» **What is expected**
Pick out each line of the data below that contains the string "menu", and copy those lines.

» **Source data**
(begin)

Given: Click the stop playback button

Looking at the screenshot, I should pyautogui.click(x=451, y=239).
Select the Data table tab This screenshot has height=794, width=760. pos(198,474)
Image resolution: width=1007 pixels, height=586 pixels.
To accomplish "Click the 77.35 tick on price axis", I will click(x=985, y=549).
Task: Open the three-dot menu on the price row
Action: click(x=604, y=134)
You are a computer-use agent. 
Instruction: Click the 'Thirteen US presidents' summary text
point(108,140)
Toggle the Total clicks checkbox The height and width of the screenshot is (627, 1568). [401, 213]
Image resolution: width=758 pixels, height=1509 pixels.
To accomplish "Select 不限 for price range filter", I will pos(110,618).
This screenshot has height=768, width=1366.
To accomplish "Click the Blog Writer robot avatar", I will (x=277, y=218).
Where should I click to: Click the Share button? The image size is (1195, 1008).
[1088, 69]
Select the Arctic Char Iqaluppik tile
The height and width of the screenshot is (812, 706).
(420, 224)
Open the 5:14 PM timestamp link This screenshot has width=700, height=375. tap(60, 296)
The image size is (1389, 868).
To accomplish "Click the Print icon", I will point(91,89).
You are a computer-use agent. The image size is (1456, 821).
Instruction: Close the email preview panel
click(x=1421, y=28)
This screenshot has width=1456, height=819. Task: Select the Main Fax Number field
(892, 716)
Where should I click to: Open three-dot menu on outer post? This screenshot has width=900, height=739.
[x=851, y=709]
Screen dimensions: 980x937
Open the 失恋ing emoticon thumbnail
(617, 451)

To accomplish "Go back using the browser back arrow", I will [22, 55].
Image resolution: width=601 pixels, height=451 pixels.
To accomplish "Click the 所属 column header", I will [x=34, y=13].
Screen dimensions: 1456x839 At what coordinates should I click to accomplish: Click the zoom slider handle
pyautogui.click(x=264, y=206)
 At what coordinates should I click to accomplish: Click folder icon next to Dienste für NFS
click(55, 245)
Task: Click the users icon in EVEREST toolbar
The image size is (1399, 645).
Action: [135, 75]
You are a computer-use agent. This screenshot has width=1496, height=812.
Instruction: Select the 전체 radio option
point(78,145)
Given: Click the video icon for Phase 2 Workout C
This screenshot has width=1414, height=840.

(end)

» **Solution to this exercise**
Task: Open the three-dot menu on the price row
Where should I click to: Open three-dot menu on outer post? This screenshot has width=900, height=739.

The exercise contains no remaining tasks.